◆ What you need to do
#1 Please list every type of data that the gene regulation abstract below says MEDUSA integrates.
#2 Answer these questions from the gene regulation abstract below.
(a) According to the abstract, most work in this area has focused on what?
(b) Which technique does the algorithm use to help avoid overfitting?
(c) Who is the experimental collaborator on the project?

◆ Excerpted passage
┌────────

Studying the behavior of gene regulatory networks by learning from high-throughput genomic data has become one of the central problems in computational systems biology. Most work in this area has focused on learning structure from data – e.g. finding clusters or modules of potentially co-regulated genes, or building a graph of putative regulatory “edges” between genes – and has been successful at generating qualitative hypotheses about regulatory networks.
Instead of adopting the structure learning viewpoint, our focus is to build predictive models of gene regulation that allow us both to make accurate quantitative predictions on new or held-out experiments (test data) and to capture mechanistic information about transcriptional regulation. Our algorithm, called MEDUSA, integrates promoter sequence, mRNA expression, and transcription factor occupancy data to learn gene regulatory programs that predict the differential expression of target genes. Instead of using clustering or correlation of expression profiles to infer regulatory relationships, the algorithm learns to predict up/down expression of target genes by identifying condition-specific regulators and discovering regulatory motifs that may mediate their regulation of targets. We use boosting, a technique from statistical learning, to help avoid overfitting as the algorithm searches through the high dimensional space of potential regulators and sequence motifs. We will report computational results on the yeast environmental stress response, where MEDUSA achieves high prediction accuracy on held-out experiments and retrieves key stress-related transcriptional regulators, signal transducers, and transcription factor binding sites. We will also describe recent results on the hypoxic response in yeast, where we used MEDUSA to propose the first global model of the oxygen sensing and regulatory network, including new putative context-specific regulators. Through our experimental collaborator on this project, the Zhang Lab at Columbia University, we are in the process of validating our computational predictions with wet lab experiments.

└────────

Saved data entries
┌────────

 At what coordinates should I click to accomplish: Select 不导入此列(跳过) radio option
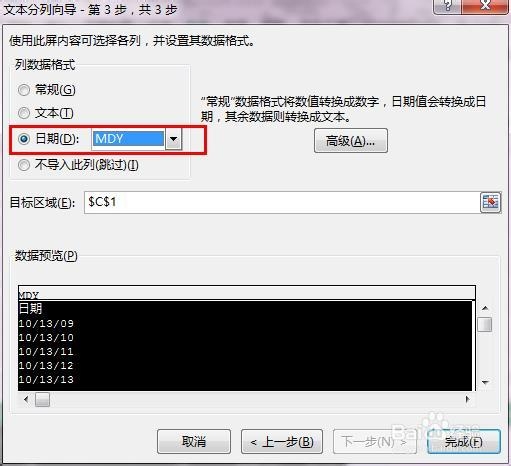pyautogui.click(x=24, y=165)
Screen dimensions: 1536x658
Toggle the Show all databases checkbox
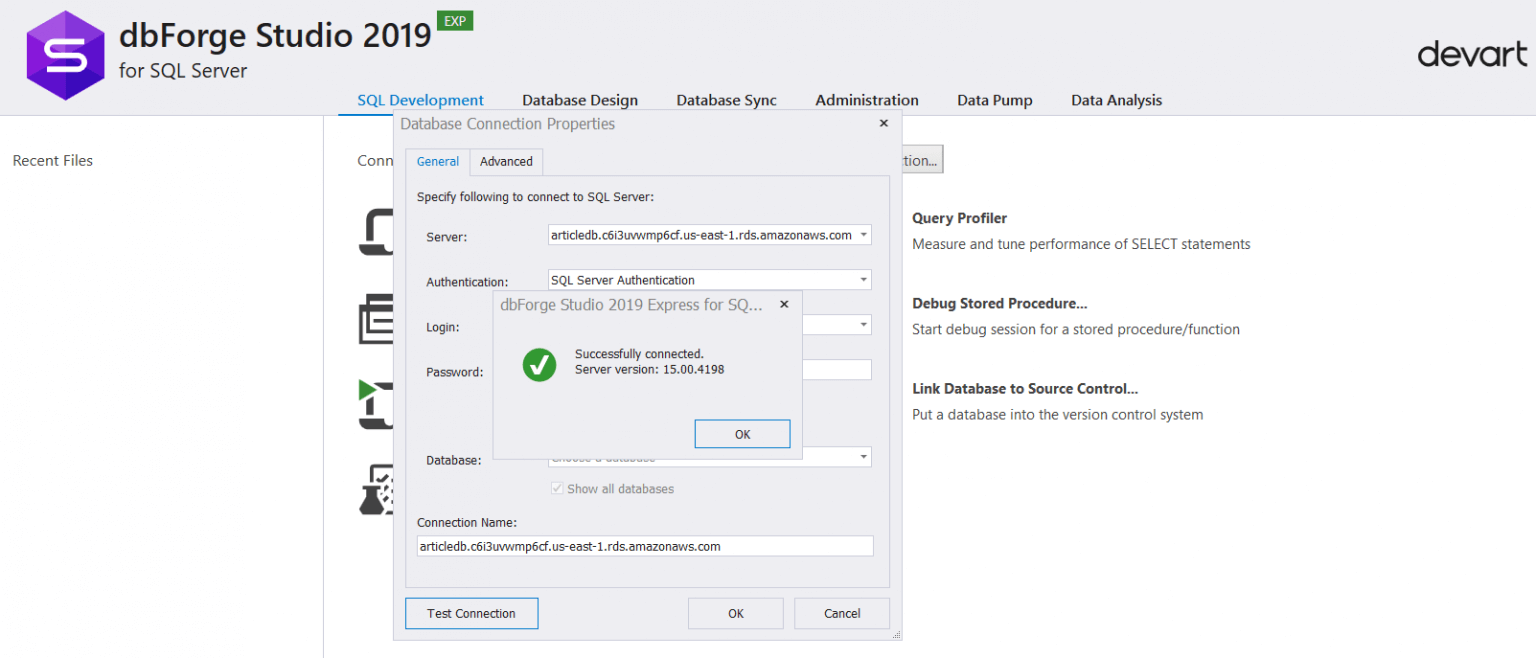(x=557, y=489)
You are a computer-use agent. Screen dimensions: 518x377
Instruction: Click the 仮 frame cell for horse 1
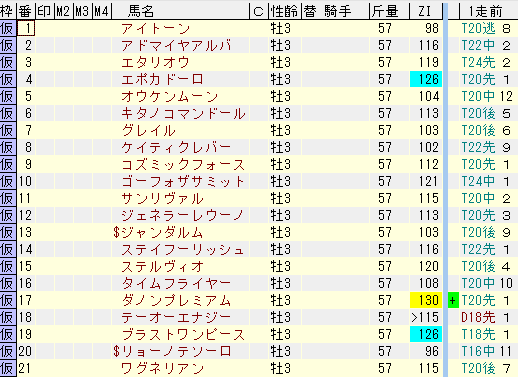tap(8, 28)
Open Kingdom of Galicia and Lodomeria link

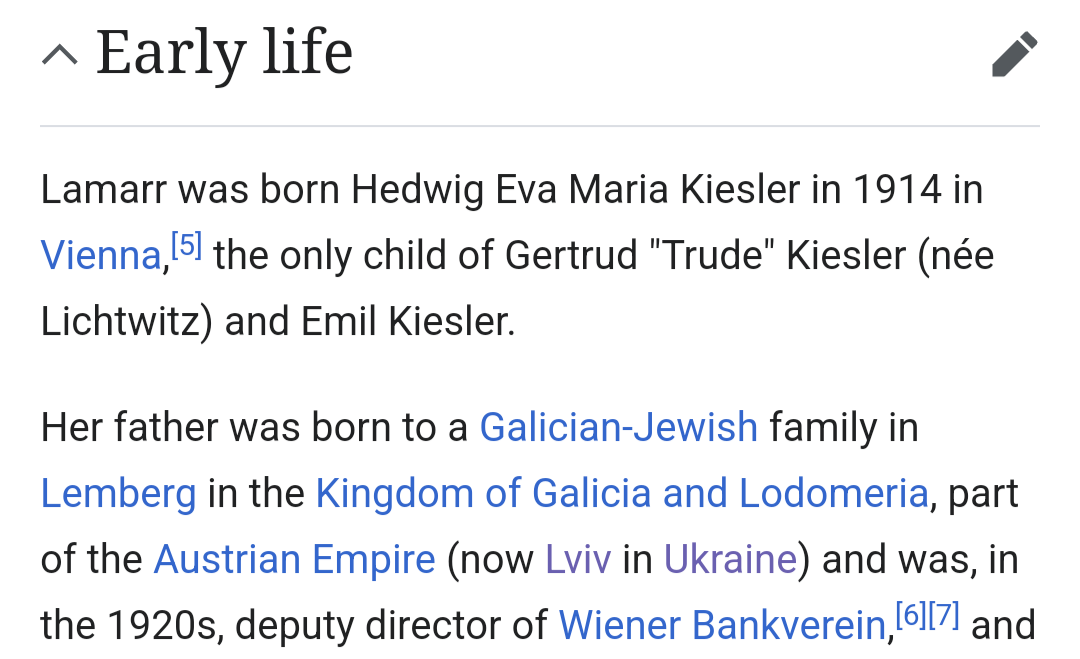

└────────

◆ Responses by task
#1
Promoter sequence
mRNA expression
Transcription factor occupancy data

#2
(a) Learning structure from data
(b) Boosting, a technique from statistical learning
(c) The Zhang Lab at Columbia University